Ahmed Zoubaïr
Chez Foundever Maroc, filiale détenue à 80% par la galaxie familiale Famille Mulliez, la fameuse « marque employeur » ressemble de plus en plus à une série satirique produite entre un cabinet de communication et un service disciplinaire sous tension. Quant au prestigieux label «Great Place to Work 2024 » version Maroc, il mérite probablement une nouvelle catégorie : meilleur décor corporate pour licenciements à ambiance conviviale.
L’histoire commence pourtant dans une atmosphère presque touchante. Un salarié, accessoirement représentant du personnel élu – ce détail ayant manifestement été classé dans la rubrique “anomalie RH” – est convié à un entretien officieux. Café, sourire, ton bienveillant : tout l’arsenal du management moderne est mobilisé. On lui propose une rupture “à l’amiable” avec indemnités. Une façon élégante de lui dire: « Votre engagement social est formidable… surtout à condition qu’il s’exerce ailleurs. » Mais catastrophe: le salarié refuse. Apparemment, il a eu l’outrecuidance de penser qu’on ne négocie pas son départ quand on n’a rien à se reprocher.
Et là, magie du management agile: changement immédiat de décor. Fin des sourires Linkedin-compatible, début du théâtre administratif. Le 19 mai, une convocation officielle débarque par huissier, avec le grand vocabulaire dramatique des entreprises qui se sentent agressées par… une banderole syndicale brandie le 1er Mai ! Oui, une banderole. Pas une fraude financière, pas une affaire de harcèlement, pas une caisse noire aux îles Caïmans : une pancarte!
Le centre d’appel évoque alors une « atteinte grave à son image et à sa réputation ». Ce qui est fascinant, c’est cette fragilité psychologique des multinationales labellisées : un slogan syndical suffit désormais à mettre en péril tout l’édifice corporate. À ce niveau de sensibilité, il faudra bientôt installer des détecteurs de mots interdits dans les open spaces : “syndicat”, “droits sociaux”, “conditions de travail”… évacuation immédiate des locaux.

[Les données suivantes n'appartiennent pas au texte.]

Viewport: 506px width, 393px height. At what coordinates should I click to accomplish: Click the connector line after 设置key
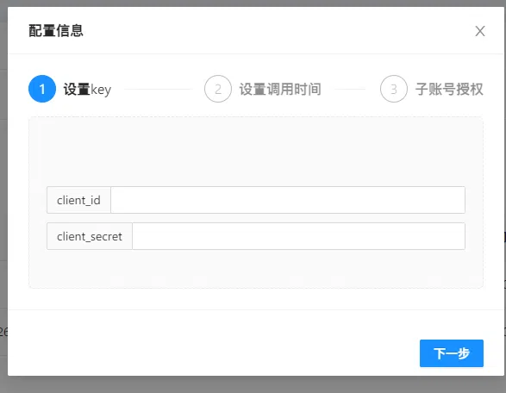coord(158,89)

On admirera surtout la pédagogie managériale du procédé : d’abord la sortie discrète avec indemnités, puis, quand le salarié refuse de disparaître poliment, l’escalade disciplinaire. Une conception très moderne du libre choix : « Vous êtes totalement libre d’accepter notre proposition… avant que nous ne trouvions une raison officielle de vous la rendre indispensable. »
Pendant ce temps, sur LinkedIn, les publications corporate continuent de pleuvoir : “bienveillance”, “écoute active”, “expérience collaborateur”, “épanouissement humain”. Une communication si déconnectée du réel qu’elle finit par ressembler à de l’art contemporain. On contemple, on ne comprend pas toujours, mais on sent qu’il y a eu beaucoup de budget.
Finalement, cette affaire résume parfaitement la philosophie d’une certaine “marque employeur” version centres d’appel mondialisés: des trophées RH bien encadrés dans le hall, des slogans en anglais à chaque étage, des consultants en storytelling à plein régime… et une allergie immédiate dès qu’un salarié ose transformer le dialogue social en activité visible.
Mais rassurez-vous : c’est certifié « Great Place to Work 2024 ». Tamponné, homologué, marketé. Presque une appellation d’origine contrôlée du décalage entre discours corporate et réalité sociale.